The word "Japanization" refers to Japan's prolonged stagnation — a malady that was on everyone's mind at the recent G-7 summit. Prime Minister Shinzo Abe made the right call in postponing the planned tax hike, but the feeble opposition can be forgiven for pouncing on his abrupt volte-face, which is a tacit admission that Abenomics is a colossal failure in terms of overcoming Japanization. There really is no way to sugarcoat the bad news about the negligible impact of Abe's eponymous "three arrows" of monetary easing, fiscal spending and will-o'-the wisp structural reforms.
This year's anemic first-quarter economic results showed that Japan only narrowly averted a technical recession. This might explain Abe's dubious excuse for why recovery has been chimerical, i.e., "The world economy ate my homework," as he tries to duck responsibility for not delivering the revival he promised in 2012.
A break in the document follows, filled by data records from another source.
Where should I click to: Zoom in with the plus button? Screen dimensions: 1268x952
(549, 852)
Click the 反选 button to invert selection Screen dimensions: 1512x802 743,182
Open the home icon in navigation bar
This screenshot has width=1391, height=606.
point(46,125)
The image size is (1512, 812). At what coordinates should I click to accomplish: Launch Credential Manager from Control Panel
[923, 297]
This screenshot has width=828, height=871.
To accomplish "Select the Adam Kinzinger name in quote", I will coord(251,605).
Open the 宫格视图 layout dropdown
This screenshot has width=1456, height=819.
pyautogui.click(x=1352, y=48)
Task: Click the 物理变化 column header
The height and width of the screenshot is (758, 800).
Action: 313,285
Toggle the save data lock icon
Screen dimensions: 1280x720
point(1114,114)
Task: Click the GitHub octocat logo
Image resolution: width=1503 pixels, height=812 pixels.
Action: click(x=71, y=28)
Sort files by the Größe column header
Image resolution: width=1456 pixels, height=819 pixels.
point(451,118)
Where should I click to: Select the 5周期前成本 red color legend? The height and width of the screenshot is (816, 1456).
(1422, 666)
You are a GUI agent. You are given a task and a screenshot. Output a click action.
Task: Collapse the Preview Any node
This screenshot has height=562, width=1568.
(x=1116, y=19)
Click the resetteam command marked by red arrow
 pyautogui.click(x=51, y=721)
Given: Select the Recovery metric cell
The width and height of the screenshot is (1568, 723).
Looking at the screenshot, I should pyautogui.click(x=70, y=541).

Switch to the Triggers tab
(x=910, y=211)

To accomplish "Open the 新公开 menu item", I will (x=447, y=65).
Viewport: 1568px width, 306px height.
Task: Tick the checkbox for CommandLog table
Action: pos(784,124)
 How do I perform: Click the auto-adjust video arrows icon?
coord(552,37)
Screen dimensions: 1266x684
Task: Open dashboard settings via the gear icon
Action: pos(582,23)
Only Abe-philes insist that the jury is still out on Abenomics. A Kyodo poll in May found that two-thirds of the public is disappointed in the program's paltry results. It's a better response than that reported by NHK in its series of polls over the past year that showed 75-80 percent have not benefited from Abenomics. The economy remains moribund, wages and household income are stagnant, deflationary pressures remain strong and structural reforms are thin on the ground. Despite the Bank of Japan's best efforts to stoke inflation, that too remains unrealized.